§ **The exercise**
Count the lines in the rows below that contain the string "what", treating uppercase and lowercase letters as distinct. Reply with the number alone.

§ **Given information**
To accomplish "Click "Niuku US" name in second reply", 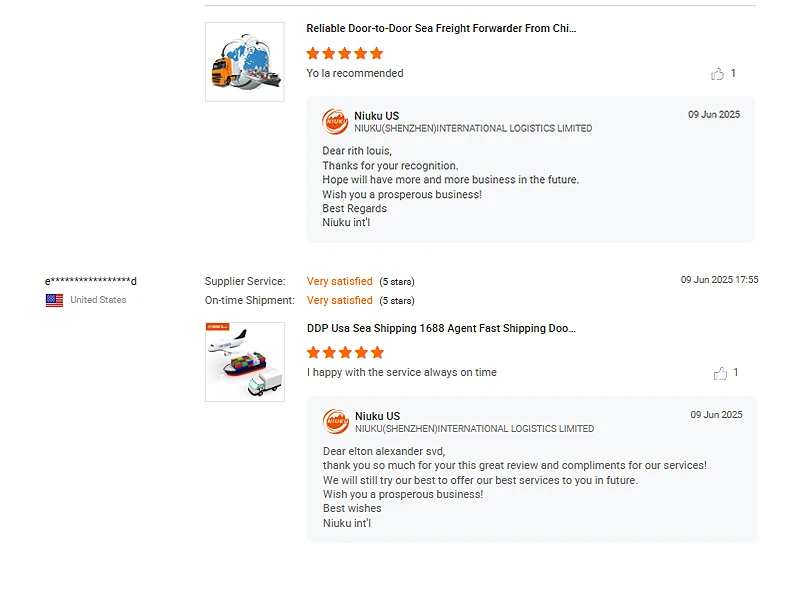I will pos(377,416).
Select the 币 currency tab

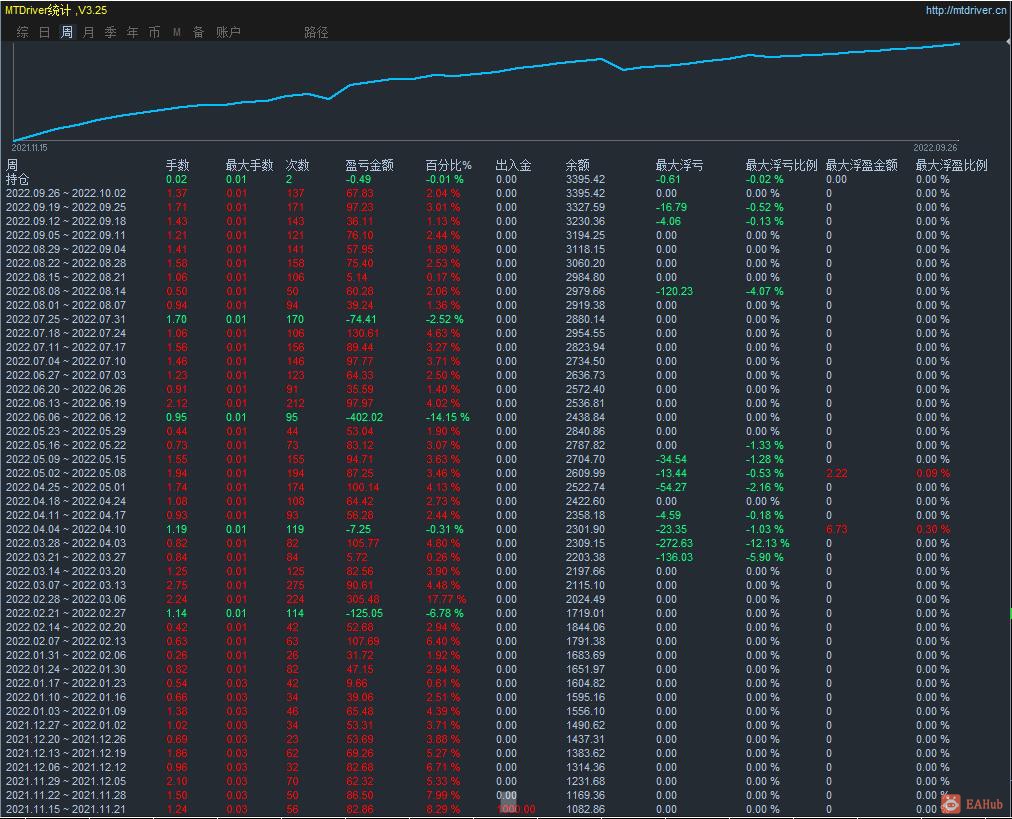[x=154, y=32]
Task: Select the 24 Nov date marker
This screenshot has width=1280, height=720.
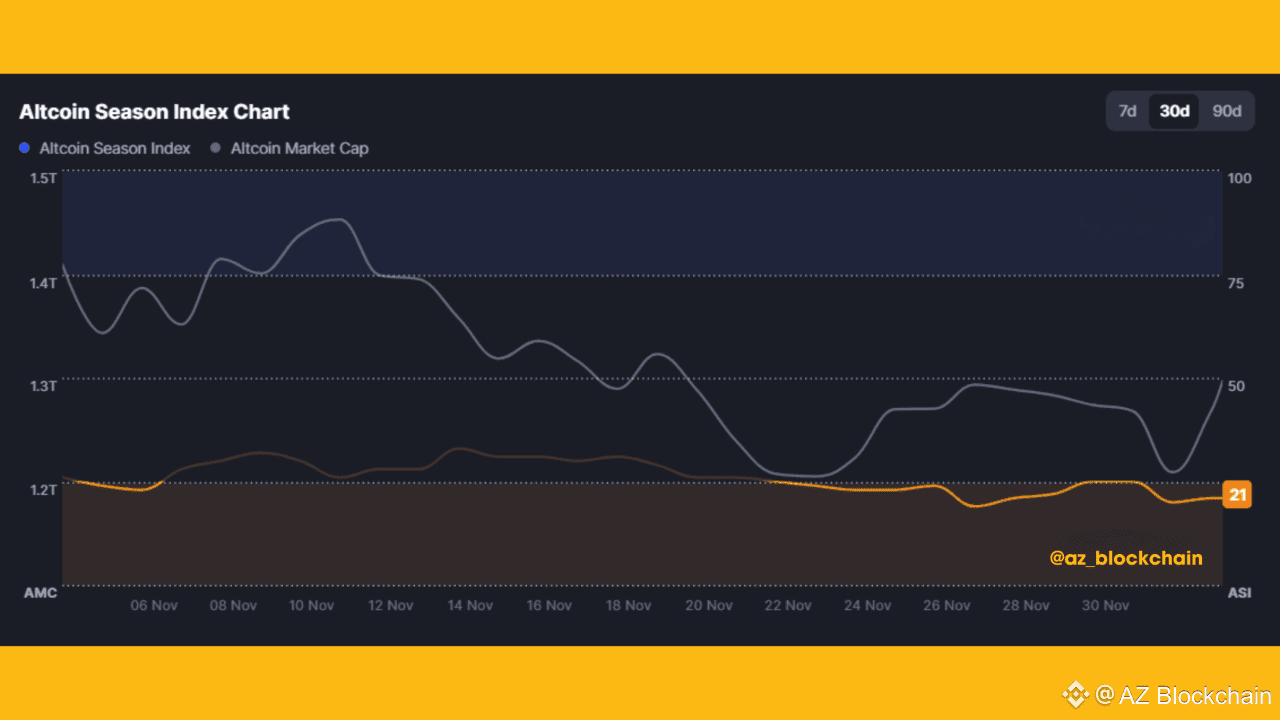Action: (x=867, y=605)
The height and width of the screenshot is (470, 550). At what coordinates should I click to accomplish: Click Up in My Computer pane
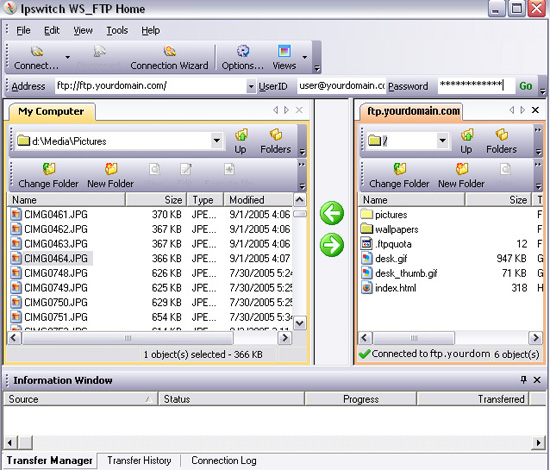[x=241, y=141]
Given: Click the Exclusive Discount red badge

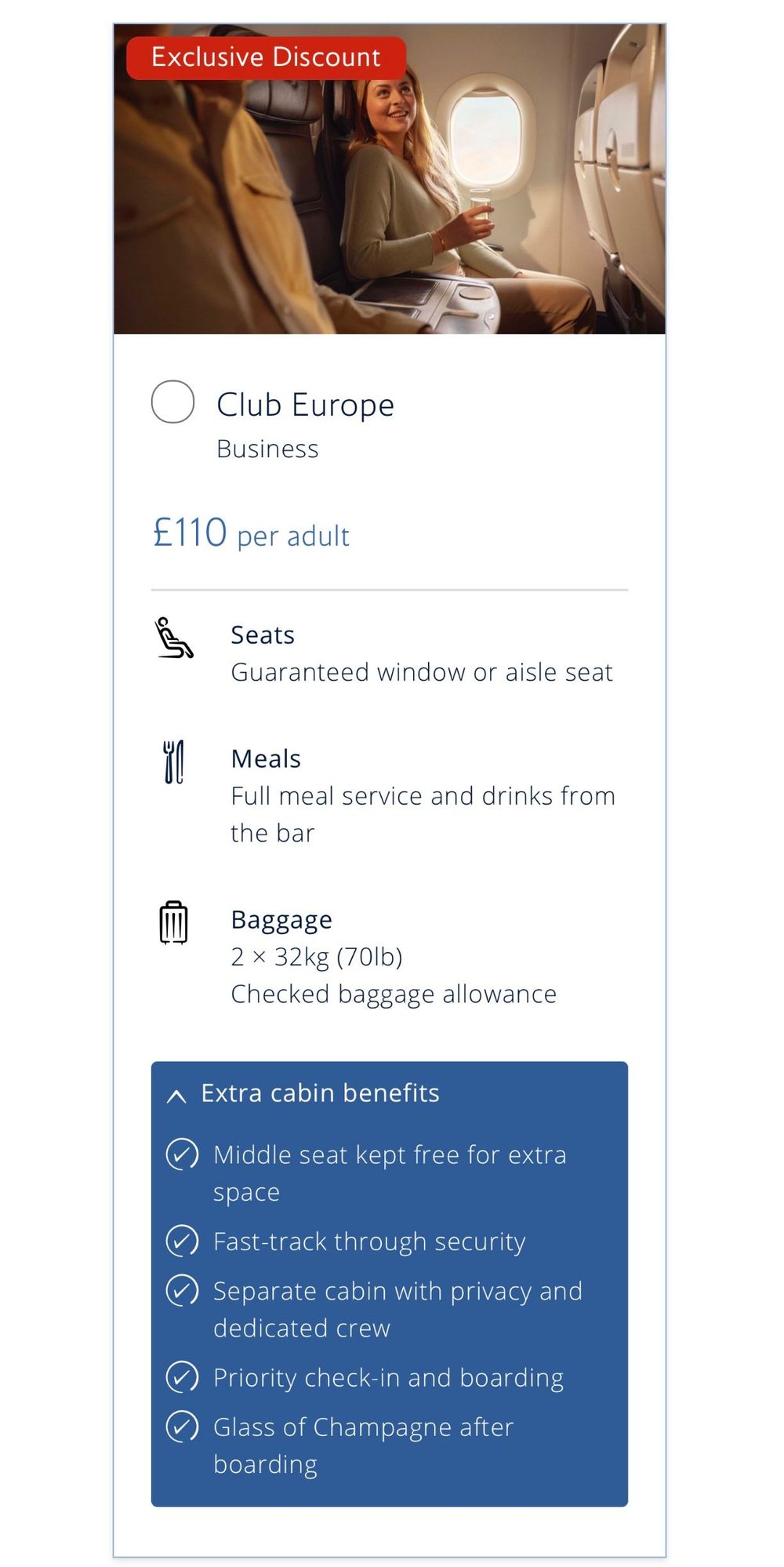Looking at the screenshot, I should pos(266,57).
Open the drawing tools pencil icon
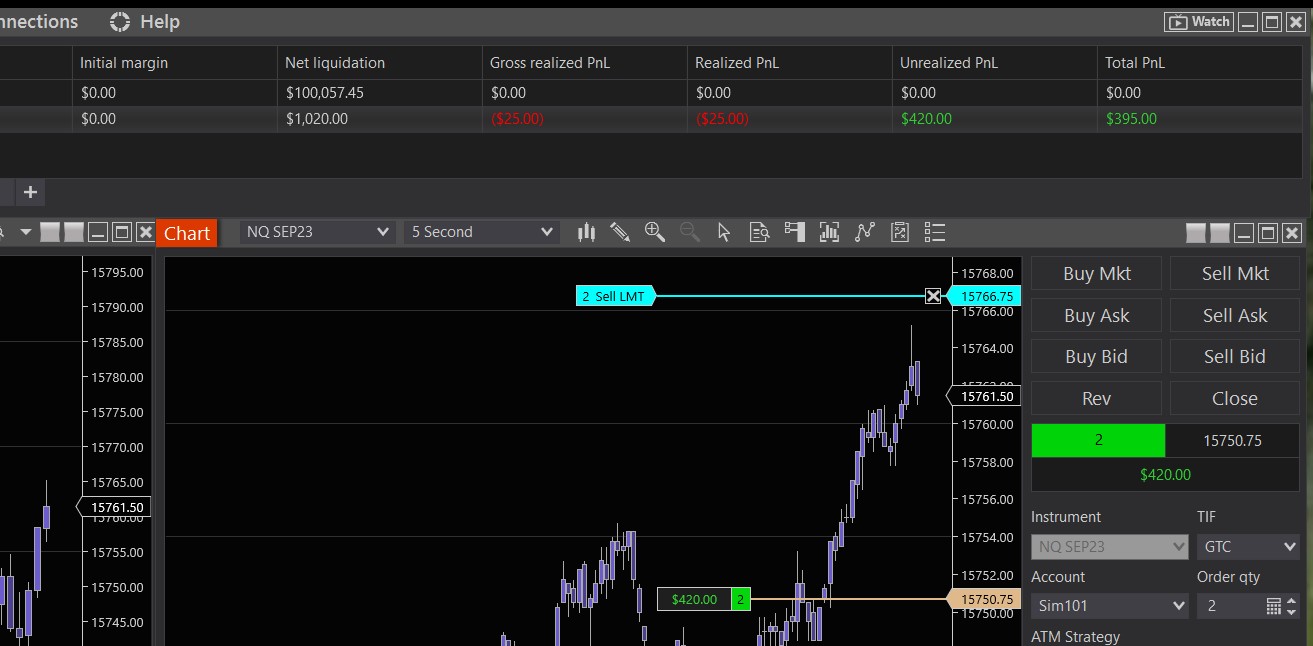1313x646 pixels. click(x=620, y=232)
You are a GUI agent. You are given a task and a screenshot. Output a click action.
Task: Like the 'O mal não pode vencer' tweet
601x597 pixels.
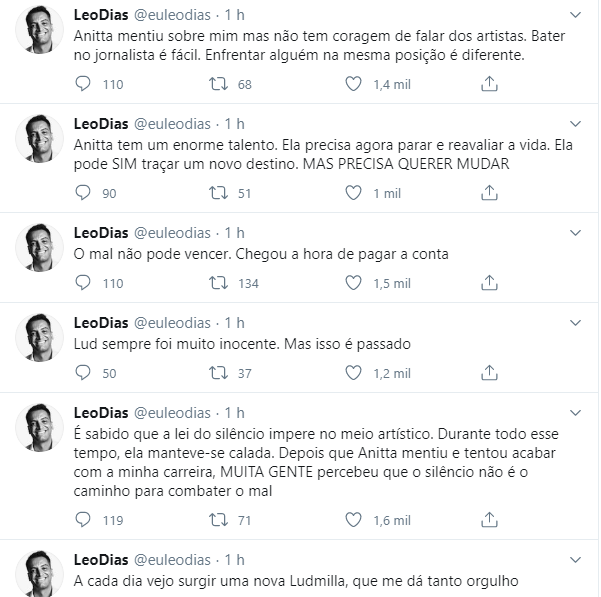pyautogui.click(x=353, y=283)
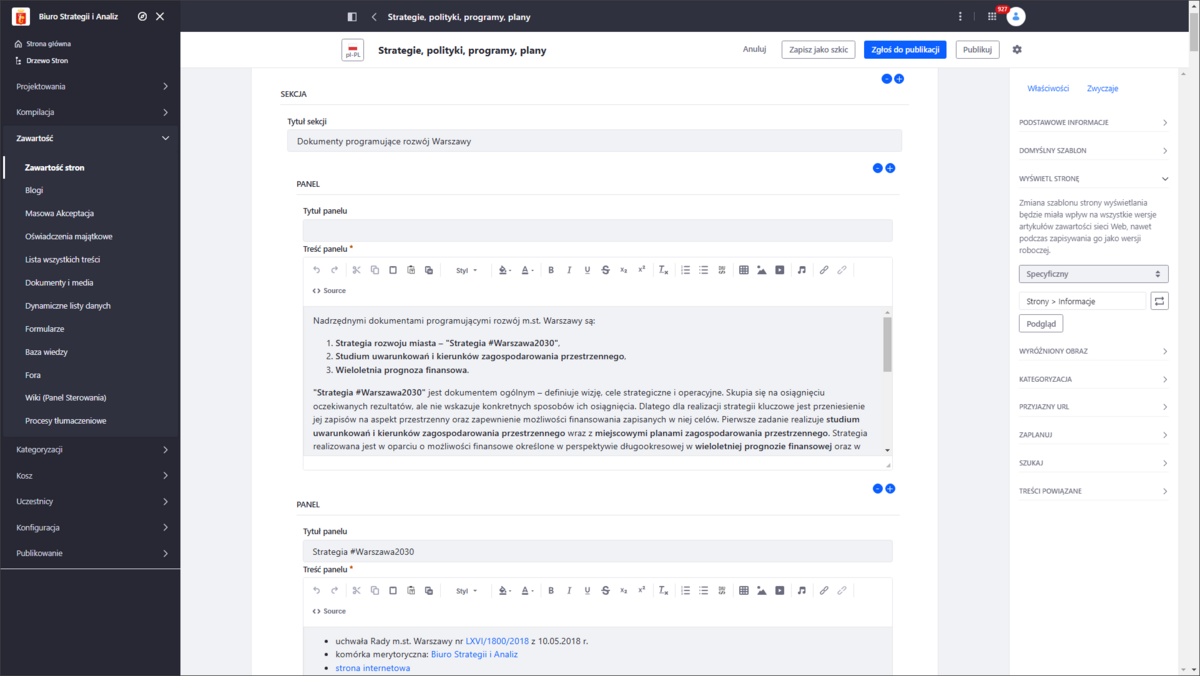Image resolution: width=1200 pixels, height=676 pixels.
Task: Click the Tytuł sekcji input field
Action: tap(594, 141)
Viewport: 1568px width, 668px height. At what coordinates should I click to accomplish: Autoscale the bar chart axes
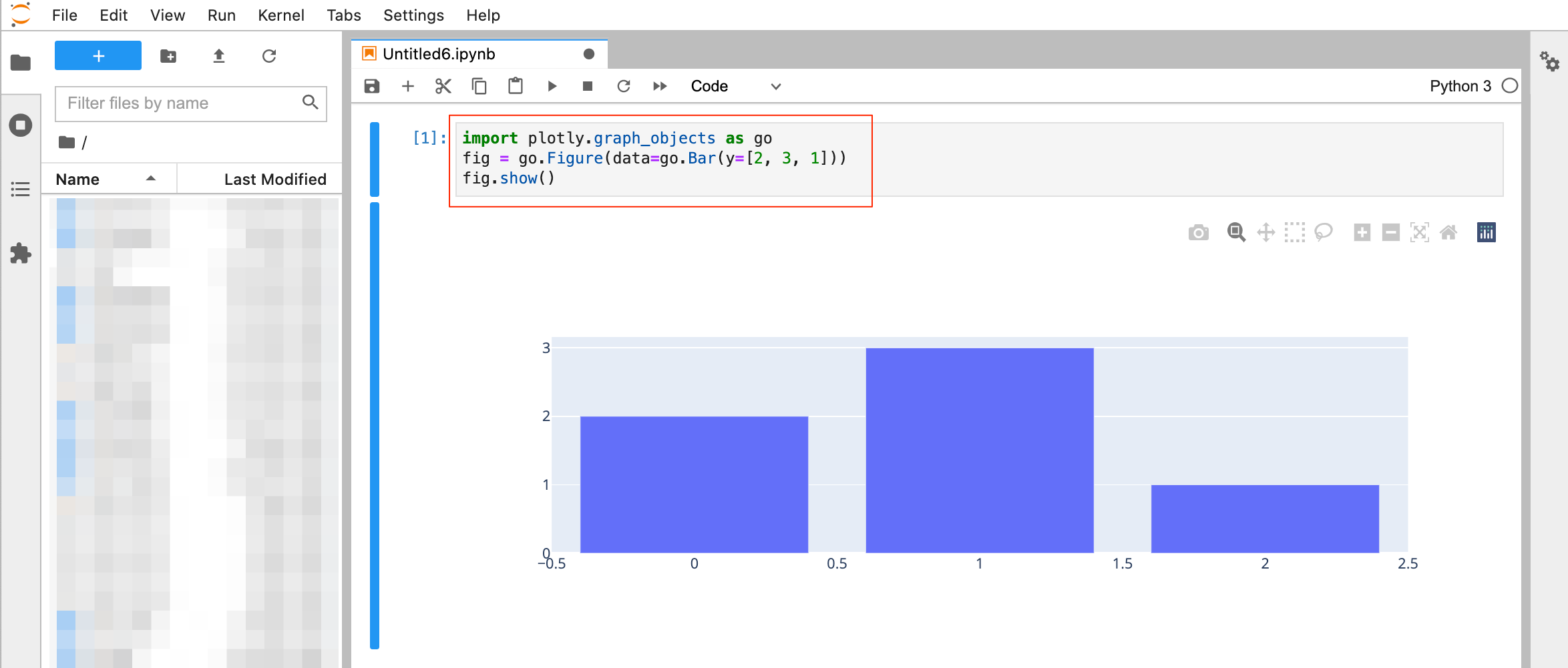click(x=1420, y=232)
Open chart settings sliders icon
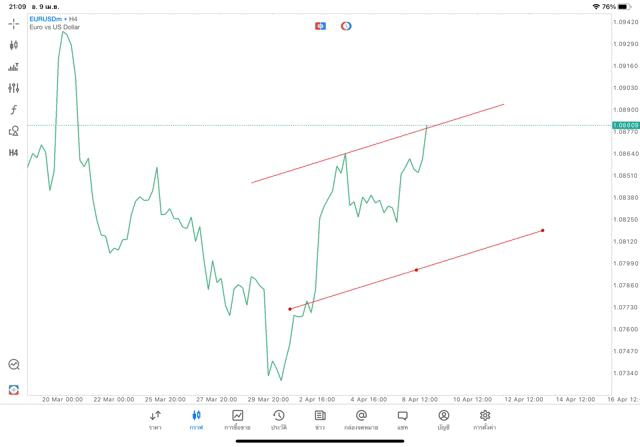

§ **Completed exercise**
2